**TEXT EXCERPT**
⟨
What’s new in Azure Arc-enabled Kubernetes?
Published Nov 02 2021 08:00 AM 2,239 Views

Further to the GA announcement of Azure Arc-enabled Kubernetes at the Spring Ignite event, we have been continuing to build new capabilities in the Azure Arc-enabled Kubernetes offering. These capabilities enable you to add various management and application solutions like Azure Monitor and Azure Arc-enabled data services to Azure Arc-enabled Kubernetes clusters and manage it using a single plane of glass from Azure i.e the Azure Portal, CLI, SDKs. This blog post gives an overview of each capability that is generally available today!

Cluster extensions enables you to add various management services or application services on your Kubernetes clusters. This feature provides an at-scale mechanism to deploy, update and manage the lifecycle of these services represented by extension instances running on your Kubernetes clusters. For example, a cluster admin can setup monitoring on their cluster by creating an extension instance for Azure Monitor while configuring settings like automatic auto-update of the extension to simplify Day ‘N’ management. Azure Monitor makes it easy to maintain cluster health by collecting important metrics and insights on your Kubernetes. Using Azure Monitor, you can quickly turn on Recommended Alerts with a single click of a button to stay informed whenever your cluster runs into problems.
⟩
**DATASET EXTRACT**
⟨
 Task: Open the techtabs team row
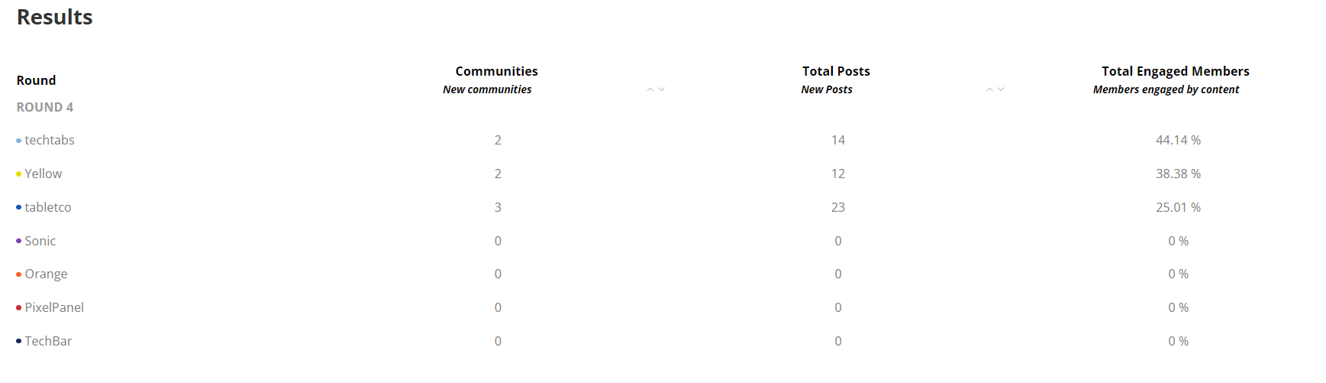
⟩
**TASK OBJECTIVE**
From the Azure Arc-enabled Kubernetes post, reproduce the passage starting with "Published Nov 02" and going on through "generally available today!".

**OUTPUT FOR THIS EXERCISE**
Published Nov 02 2021 08:00 AM 2,239 Views

Further to the GA announcement of Azure Arc-enabled Kubernetes at the Spring Ignite event, we have been continuing to build new capabilities in the Azure Arc-enabled Kubernetes offering. These capabilities enable you to add various management and application solutions like Azure Monitor and Azure Arc-enabled data services to Azure Arc-enabled Kubernetes clusters and manage it using a single plane of glass from Azure i.e the Azure Portal, CLI, SDKs. This blog post gives an overview of each capability that is generally available today!